Goal → Rewrite the records from their start through the line that contains "Click the ID20180710082717", replacing "vertical scrollbar" with "horizontal scrollbar" and keeping everything else the same.

------ Data in this exercise

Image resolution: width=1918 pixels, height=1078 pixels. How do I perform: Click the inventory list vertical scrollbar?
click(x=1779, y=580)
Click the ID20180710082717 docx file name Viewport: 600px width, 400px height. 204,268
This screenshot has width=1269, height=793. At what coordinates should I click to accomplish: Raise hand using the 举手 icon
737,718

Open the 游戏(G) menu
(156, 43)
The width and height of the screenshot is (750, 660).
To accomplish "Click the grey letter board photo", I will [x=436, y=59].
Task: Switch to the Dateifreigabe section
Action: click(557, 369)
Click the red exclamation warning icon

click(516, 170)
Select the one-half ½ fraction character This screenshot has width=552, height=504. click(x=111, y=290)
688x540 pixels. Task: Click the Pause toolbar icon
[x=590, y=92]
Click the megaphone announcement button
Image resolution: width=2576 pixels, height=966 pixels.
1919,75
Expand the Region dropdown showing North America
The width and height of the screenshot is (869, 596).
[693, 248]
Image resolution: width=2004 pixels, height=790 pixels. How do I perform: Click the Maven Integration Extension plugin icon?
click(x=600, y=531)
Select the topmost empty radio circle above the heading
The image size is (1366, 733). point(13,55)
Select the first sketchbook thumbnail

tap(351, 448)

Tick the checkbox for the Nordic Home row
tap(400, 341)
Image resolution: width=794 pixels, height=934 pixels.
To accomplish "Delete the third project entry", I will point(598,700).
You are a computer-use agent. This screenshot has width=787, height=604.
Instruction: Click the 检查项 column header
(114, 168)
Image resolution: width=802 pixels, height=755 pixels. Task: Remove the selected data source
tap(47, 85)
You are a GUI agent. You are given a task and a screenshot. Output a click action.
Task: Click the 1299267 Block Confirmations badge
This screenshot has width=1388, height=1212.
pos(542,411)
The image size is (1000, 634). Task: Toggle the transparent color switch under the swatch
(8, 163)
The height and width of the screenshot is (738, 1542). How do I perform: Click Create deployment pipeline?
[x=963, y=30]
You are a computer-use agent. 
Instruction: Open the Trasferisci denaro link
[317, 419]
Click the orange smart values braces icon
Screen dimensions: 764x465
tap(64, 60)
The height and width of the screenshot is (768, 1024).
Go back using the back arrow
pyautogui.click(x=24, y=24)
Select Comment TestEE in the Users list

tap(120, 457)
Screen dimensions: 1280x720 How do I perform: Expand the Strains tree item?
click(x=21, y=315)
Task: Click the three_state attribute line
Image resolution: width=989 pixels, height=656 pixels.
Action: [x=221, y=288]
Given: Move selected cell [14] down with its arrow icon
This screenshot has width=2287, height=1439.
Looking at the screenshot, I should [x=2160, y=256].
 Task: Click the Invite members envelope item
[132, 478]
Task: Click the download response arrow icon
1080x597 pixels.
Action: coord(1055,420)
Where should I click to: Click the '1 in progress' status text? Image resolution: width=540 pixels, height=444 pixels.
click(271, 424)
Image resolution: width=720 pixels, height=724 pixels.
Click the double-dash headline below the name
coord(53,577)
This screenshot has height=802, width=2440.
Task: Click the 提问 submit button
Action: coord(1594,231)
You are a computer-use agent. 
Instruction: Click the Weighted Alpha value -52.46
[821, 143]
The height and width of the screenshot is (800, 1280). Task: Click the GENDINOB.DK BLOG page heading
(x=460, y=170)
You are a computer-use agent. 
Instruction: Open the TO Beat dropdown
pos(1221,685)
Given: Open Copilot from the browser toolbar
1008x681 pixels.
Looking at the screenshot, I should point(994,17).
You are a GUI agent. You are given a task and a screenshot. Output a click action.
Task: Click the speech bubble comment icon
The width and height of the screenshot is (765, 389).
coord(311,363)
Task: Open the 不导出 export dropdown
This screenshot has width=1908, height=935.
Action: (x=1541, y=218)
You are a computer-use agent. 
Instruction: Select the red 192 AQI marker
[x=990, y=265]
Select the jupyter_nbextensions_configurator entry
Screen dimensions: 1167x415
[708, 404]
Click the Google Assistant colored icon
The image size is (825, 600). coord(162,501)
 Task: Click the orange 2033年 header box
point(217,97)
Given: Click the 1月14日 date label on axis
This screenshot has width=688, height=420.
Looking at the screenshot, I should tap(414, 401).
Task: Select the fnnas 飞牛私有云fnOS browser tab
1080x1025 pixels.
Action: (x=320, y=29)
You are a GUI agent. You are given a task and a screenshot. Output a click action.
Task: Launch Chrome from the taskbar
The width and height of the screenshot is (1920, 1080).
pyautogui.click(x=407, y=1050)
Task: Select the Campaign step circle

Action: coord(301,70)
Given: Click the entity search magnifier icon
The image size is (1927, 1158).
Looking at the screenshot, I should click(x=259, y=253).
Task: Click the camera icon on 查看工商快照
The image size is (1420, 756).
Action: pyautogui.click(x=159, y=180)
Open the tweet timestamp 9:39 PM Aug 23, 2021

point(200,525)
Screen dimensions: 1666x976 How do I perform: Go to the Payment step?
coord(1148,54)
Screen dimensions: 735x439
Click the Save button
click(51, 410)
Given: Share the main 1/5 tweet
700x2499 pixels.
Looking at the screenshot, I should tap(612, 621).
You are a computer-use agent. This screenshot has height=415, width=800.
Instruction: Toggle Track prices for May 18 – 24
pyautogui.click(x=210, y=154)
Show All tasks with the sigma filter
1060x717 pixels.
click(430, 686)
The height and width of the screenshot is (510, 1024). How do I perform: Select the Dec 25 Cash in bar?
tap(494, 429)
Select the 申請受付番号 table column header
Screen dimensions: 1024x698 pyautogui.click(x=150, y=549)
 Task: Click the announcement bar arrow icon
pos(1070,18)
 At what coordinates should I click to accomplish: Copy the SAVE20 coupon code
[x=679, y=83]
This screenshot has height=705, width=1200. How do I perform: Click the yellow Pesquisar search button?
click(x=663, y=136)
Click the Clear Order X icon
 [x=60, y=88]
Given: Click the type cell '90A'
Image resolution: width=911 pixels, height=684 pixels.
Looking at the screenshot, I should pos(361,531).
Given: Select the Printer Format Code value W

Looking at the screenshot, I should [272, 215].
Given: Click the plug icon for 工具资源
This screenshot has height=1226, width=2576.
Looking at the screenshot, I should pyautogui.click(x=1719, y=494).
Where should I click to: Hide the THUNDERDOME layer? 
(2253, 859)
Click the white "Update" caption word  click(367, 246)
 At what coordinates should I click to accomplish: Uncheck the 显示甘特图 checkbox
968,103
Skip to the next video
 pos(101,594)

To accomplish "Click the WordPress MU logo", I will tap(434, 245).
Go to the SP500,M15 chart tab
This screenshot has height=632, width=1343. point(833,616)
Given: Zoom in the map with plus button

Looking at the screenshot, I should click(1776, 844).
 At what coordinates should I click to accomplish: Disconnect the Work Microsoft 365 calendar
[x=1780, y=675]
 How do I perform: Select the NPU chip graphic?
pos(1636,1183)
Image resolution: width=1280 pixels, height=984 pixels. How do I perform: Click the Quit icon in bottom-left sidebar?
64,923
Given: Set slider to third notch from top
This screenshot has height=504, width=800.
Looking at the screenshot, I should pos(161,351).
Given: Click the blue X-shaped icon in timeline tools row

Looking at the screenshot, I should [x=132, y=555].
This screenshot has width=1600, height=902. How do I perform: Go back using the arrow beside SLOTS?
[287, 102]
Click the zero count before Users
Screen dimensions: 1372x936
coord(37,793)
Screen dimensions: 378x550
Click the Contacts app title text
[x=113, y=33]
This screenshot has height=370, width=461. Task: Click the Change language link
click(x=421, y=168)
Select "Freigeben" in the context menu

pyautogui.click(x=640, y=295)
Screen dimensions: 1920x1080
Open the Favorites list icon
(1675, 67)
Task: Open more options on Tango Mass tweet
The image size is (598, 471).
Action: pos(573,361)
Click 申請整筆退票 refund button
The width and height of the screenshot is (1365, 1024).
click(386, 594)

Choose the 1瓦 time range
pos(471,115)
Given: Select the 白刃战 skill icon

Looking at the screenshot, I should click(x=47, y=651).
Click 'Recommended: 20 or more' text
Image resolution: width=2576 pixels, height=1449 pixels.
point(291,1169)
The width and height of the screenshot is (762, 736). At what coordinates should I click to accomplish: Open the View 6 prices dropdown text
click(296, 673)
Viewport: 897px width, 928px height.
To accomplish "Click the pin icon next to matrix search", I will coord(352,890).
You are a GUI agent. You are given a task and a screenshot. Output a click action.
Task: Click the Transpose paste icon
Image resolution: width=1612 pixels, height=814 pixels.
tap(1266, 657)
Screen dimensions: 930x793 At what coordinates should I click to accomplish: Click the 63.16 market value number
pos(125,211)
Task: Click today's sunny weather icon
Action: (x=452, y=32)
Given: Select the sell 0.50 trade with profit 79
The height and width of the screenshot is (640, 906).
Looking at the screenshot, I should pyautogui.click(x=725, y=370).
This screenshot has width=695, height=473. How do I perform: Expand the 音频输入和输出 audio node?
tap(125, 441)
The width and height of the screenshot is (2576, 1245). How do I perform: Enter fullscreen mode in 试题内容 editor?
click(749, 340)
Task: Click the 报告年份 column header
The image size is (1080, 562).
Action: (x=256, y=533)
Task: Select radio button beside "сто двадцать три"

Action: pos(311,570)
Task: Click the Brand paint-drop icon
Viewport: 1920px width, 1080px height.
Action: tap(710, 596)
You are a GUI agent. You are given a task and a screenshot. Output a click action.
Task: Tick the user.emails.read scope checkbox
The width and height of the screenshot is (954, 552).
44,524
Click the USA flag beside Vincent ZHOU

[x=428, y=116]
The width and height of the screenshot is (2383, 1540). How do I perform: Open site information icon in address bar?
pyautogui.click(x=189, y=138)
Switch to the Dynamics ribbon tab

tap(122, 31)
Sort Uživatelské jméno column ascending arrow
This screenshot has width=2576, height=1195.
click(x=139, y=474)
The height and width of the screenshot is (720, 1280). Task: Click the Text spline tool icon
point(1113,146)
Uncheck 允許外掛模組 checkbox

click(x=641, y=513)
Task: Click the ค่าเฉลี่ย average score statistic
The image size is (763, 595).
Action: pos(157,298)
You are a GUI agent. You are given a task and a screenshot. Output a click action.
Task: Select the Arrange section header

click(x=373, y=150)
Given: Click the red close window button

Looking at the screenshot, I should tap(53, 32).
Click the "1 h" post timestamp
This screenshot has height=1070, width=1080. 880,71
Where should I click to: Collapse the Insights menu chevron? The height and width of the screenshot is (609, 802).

------------

Written solution →
Image resolution: width=1918 pixels, height=1078 pixels. How do I perform: Click the inventory list horizontal scrollbar?
click(x=1779, y=580)
Click the ID20180710082717 docx file name Viewport: 600px width, 400px height. 204,268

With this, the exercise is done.